The records:
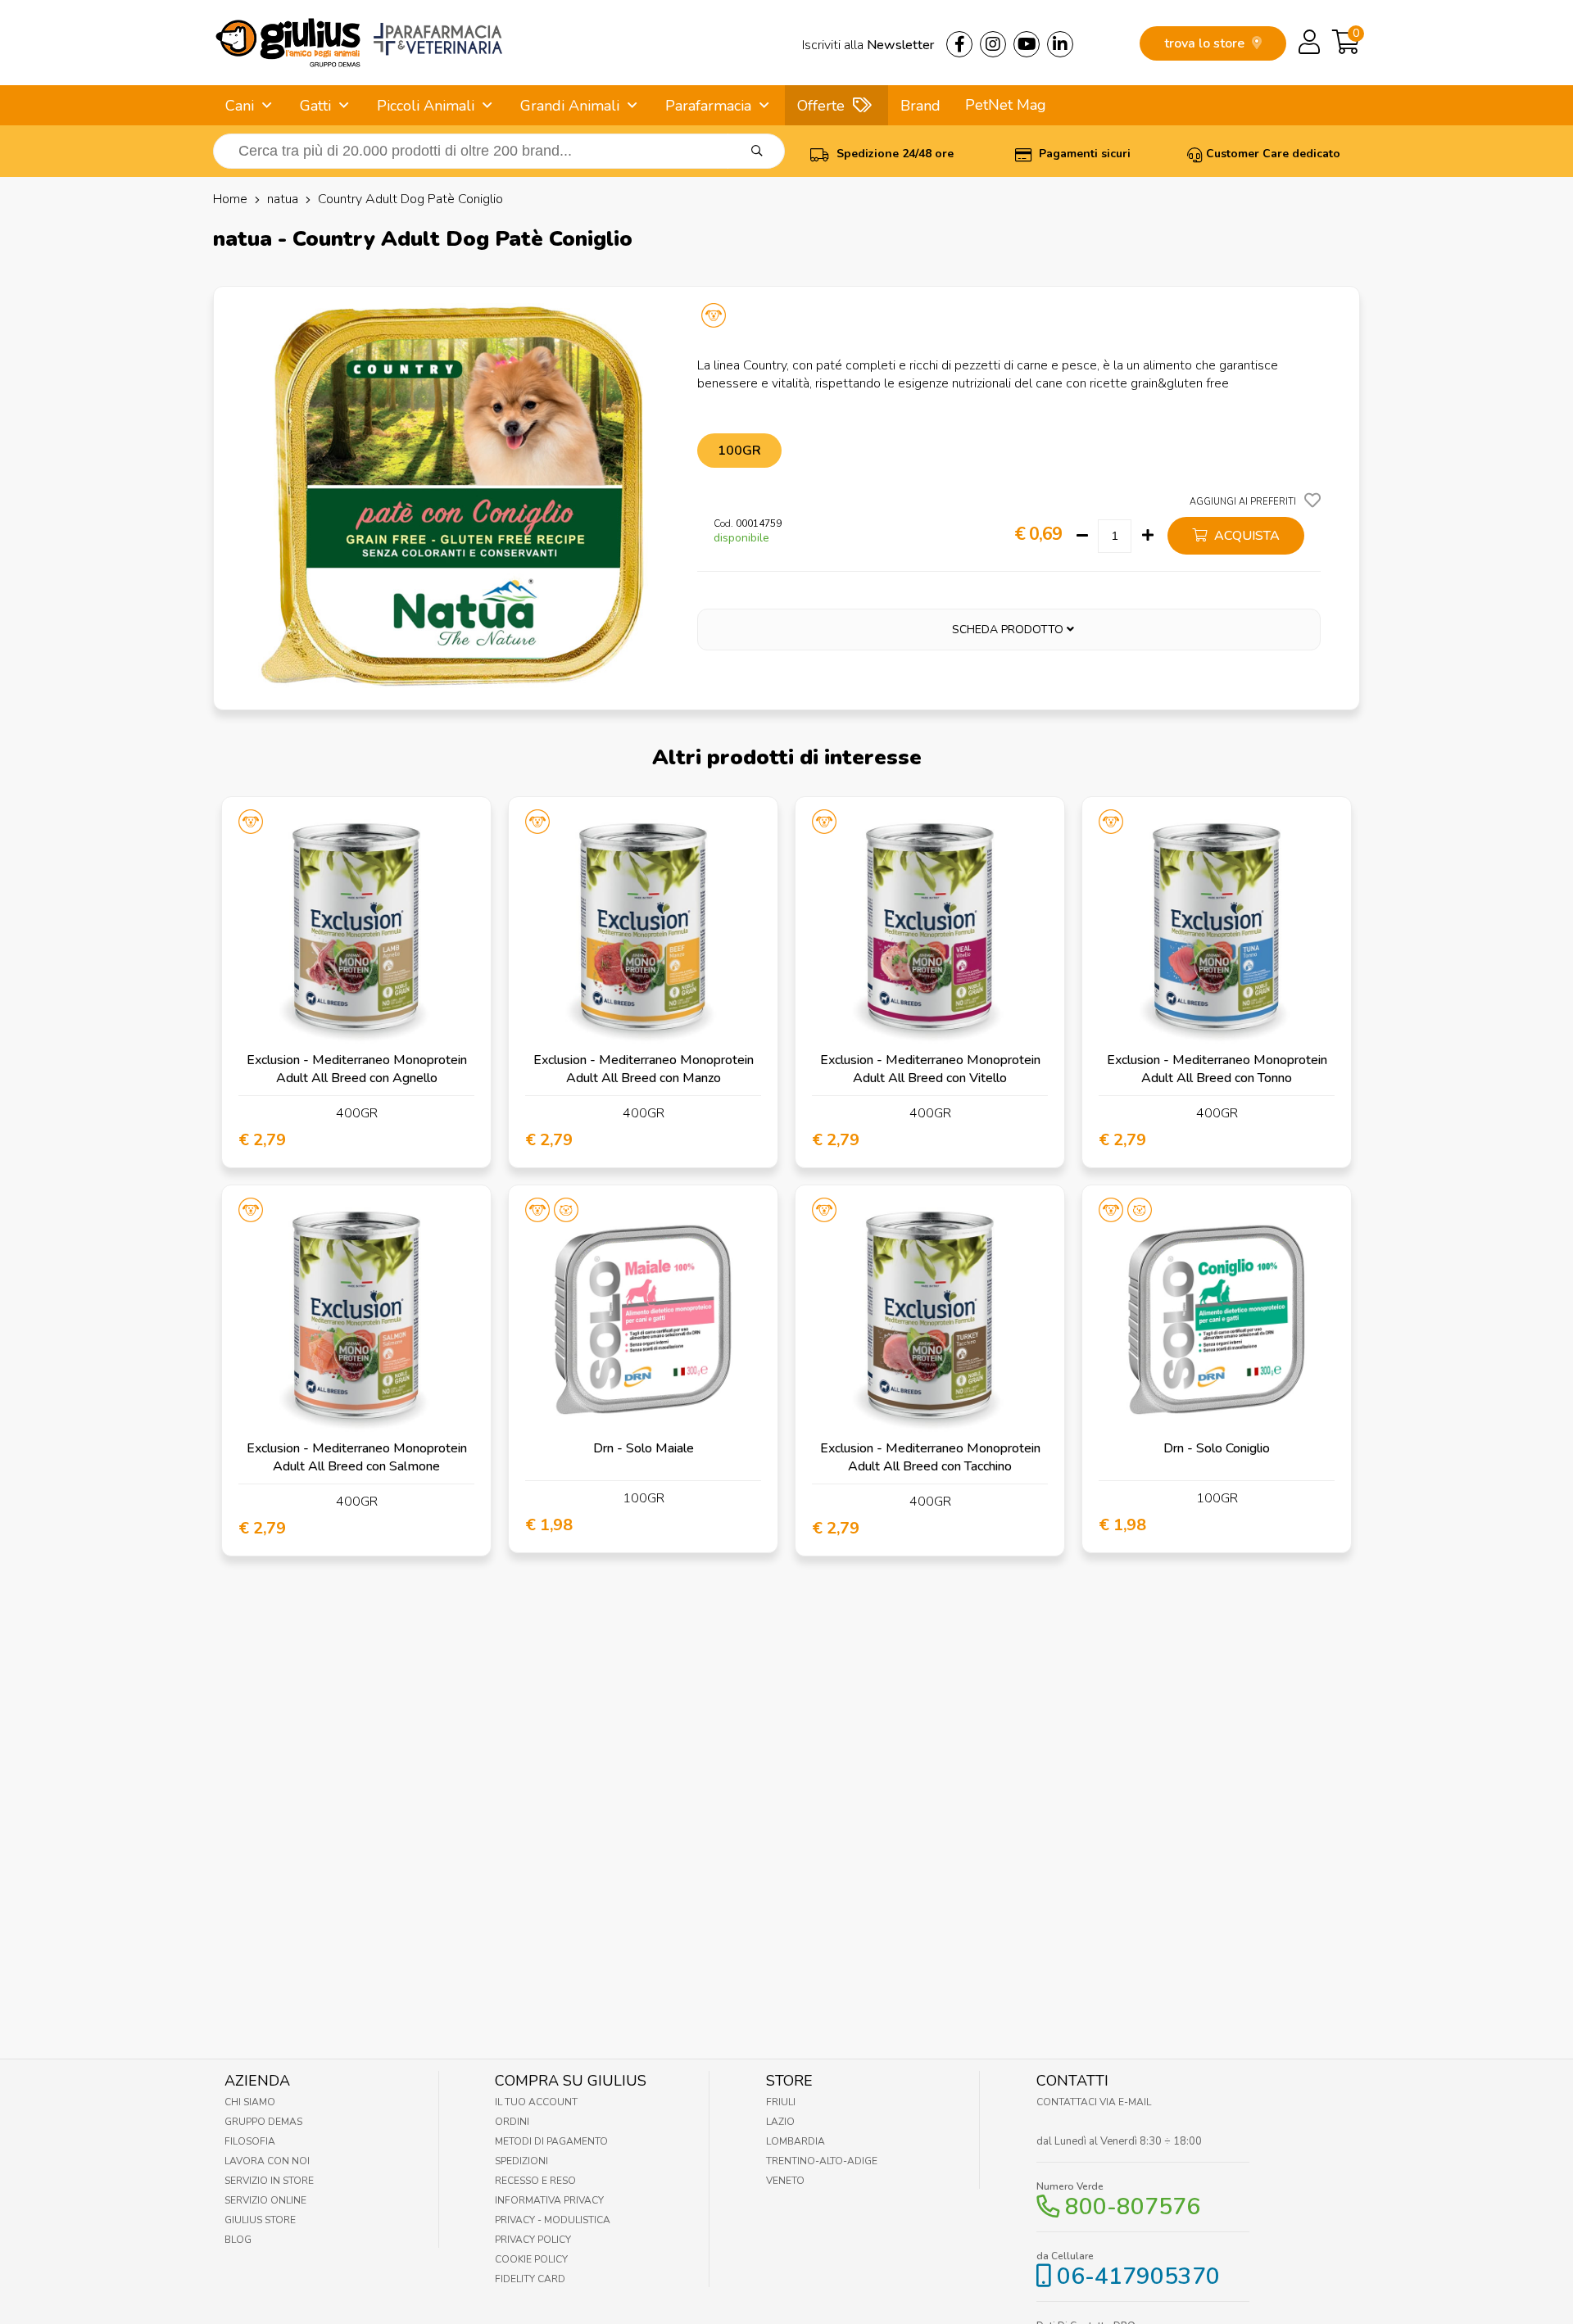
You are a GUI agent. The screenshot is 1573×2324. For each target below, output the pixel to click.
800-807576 (1132, 2206)
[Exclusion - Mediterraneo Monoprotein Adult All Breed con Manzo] (643, 931)
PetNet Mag (1005, 105)
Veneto (785, 2180)
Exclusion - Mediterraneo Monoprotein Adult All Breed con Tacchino (930, 1457)
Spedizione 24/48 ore (893, 153)
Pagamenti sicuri (1083, 153)
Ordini (512, 2121)
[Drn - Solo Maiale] (643, 1320)
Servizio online (265, 2200)
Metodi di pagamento (551, 2141)
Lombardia (795, 2141)
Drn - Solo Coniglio (1216, 1448)
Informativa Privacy (549, 2200)
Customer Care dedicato (1273, 153)
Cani (239, 106)
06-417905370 (1138, 2276)
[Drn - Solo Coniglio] (1217, 1320)
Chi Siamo (249, 2102)
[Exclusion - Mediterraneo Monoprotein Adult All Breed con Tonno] (1217, 931)
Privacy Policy (533, 2239)
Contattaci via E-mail (1093, 2102)
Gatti (315, 106)
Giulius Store (260, 2220)
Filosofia (249, 2141)
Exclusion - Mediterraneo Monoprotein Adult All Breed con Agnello (357, 1069)
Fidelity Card (530, 2278)
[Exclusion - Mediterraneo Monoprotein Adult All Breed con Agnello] (356, 931)
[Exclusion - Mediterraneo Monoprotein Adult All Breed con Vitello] (930, 931)
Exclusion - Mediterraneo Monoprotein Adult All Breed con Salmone (357, 1457)
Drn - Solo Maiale (643, 1448)
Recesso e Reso (535, 2180)
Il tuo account (536, 2102)
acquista (1245, 536)
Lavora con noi (267, 2161)
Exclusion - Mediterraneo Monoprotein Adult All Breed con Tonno (1217, 1069)
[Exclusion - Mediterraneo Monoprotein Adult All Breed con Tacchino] (930, 1320)
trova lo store (1206, 43)
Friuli (781, 2102)
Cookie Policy (531, 2259)
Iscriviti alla (868, 45)
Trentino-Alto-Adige (821, 2161)
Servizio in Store (269, 2180)
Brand (920, 106)
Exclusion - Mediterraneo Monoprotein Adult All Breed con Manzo (643, 1069)
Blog (238, 2239)
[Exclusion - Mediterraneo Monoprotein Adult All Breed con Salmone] (356, 1320)
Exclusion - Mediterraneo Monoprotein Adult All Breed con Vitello (930, 1069)
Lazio (780, 2121)
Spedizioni (521, 2161)
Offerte (821, 106)
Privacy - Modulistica (552, 2220)
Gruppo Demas (263, 2121)
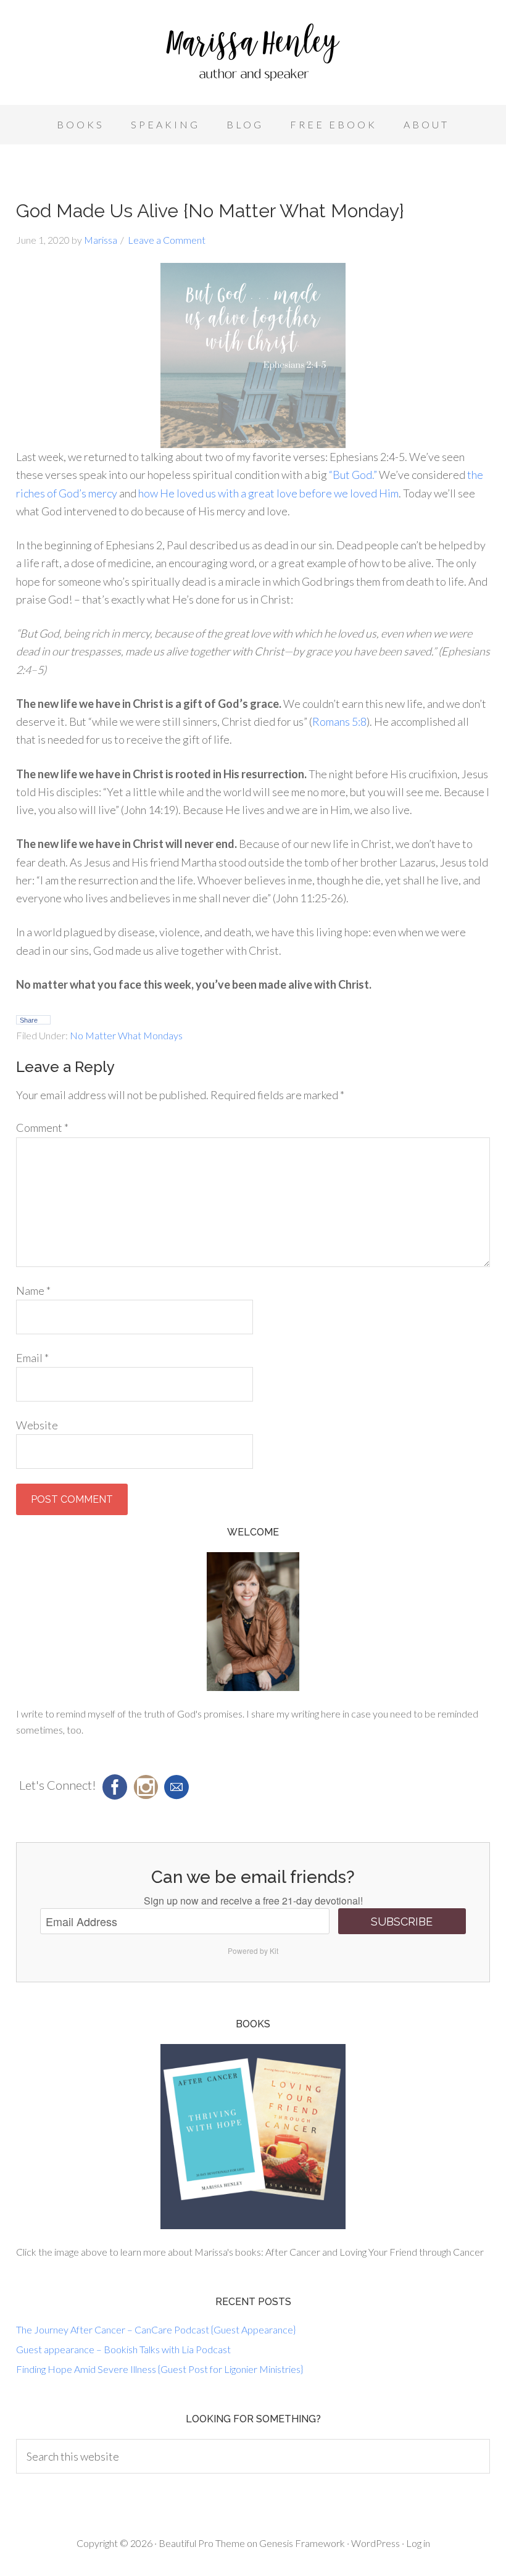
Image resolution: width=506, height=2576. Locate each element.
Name (33, 1290)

What is required:
Reproduce the entries above word for word. Pictures stay out.

Response to this task:
You are a GUI agent. The screenshot is 1573×2324. For each target below, output the pixel to click.
800-807576 (1132, 2206)
[Exclusion - Mediterraneo Monoprotein Adult All Breed con Manzo] (643, 931)
PetNet Mag (1005, 105)
Veneto (785, 2180)
Exclusion - Mediterraneo Monoprotein Adult All Breed con Tacchino (930, 1457)
Spedizione 24/48 ore (893, 153)
Pagamenti sicuri (1083, 153)
Ordini (512, 2121)
[Drn - Solo Maiale] (643, 1320)
Servizio online (265, 2200)
Metodi di pagamento (551, 2141)
Lombardia (795, 2141)
Drn - Solo Coniglio (1216, 1448)
Informativa Privacy (549, 2200)
Customer Care dedicato (1273, 153)
Cani (239, 106)
06-417905370 (1138, 2276)
[Drn - Solo Coniglio] (1217, 1320)
Chi Siamo (249, 2102)
[Exclusion - Mediterraneo Monoprotein Adult All Breed con Tonno] (1217, 931)
Privacy Policy (533, 2239)
Contattaci via E-mail (1093, 2102)
Gatti (315, 106)
Giulius Store (260, 2220)
Filosofia (249, 2141)
Exclusion - Mediterraneo Monoprotein Adult All Breed con Agnello (357, 1069)
Fidelity Card (530, 2278)
[Exclusion - Mediterraneo Monoprotein Adult All Breed con Agnello] (356, 931)
[Exclusion - Mediterraneo Monoprotein Adult All Breed con Vitello] (930, 931)
Exclusion - Mediterraneo Monoprotein Adult All Breed con Salmone (357, 1457)
Drn - Solo Maiale (643, 1448)
Recesso e Reso (535, 2180)
Il tuo account (536, 2102)
acquista (1245, 536)
Lavora con noi (267, 2161)
Exclusion - Mediterraneo Monoprotein Adult All Breed con Tonno (1217, 1069)
[Exclusion - Mediterraneo Monoprotein Adult All Breed con Tacchino] (930, 1320)
trova lo store (1206, 43)
Friuli (781, 2102)
Cookie Policy (531, 2259)
Iscriviti alla (868, 45)
Trentino-Alto-Adige (821, 2161)
Servizio in Store (269, 2180)
Brand (920, 106)
Exclusion - Mediterraneo Monoprotein Adult All Breed con Manzo (643, 1069)
Blog (238, 2239)
[Exclusion - Mediterraneo Monoprotein Adult All Breed con Salmone] (356, 1320)
Exclusion - Mediterraneo Monoprotein Adult All Breed con Vitello (930, 1069)
Lazio (780, 2121)
Spedizioni (521, 2161)
Offerte (821, 106)
Privacy - Modulistica (552, 2220)
Gruppo Demas (263, 2121)
Image resolution: width=506, height=2576. Locate each element.
Name (33, 1290)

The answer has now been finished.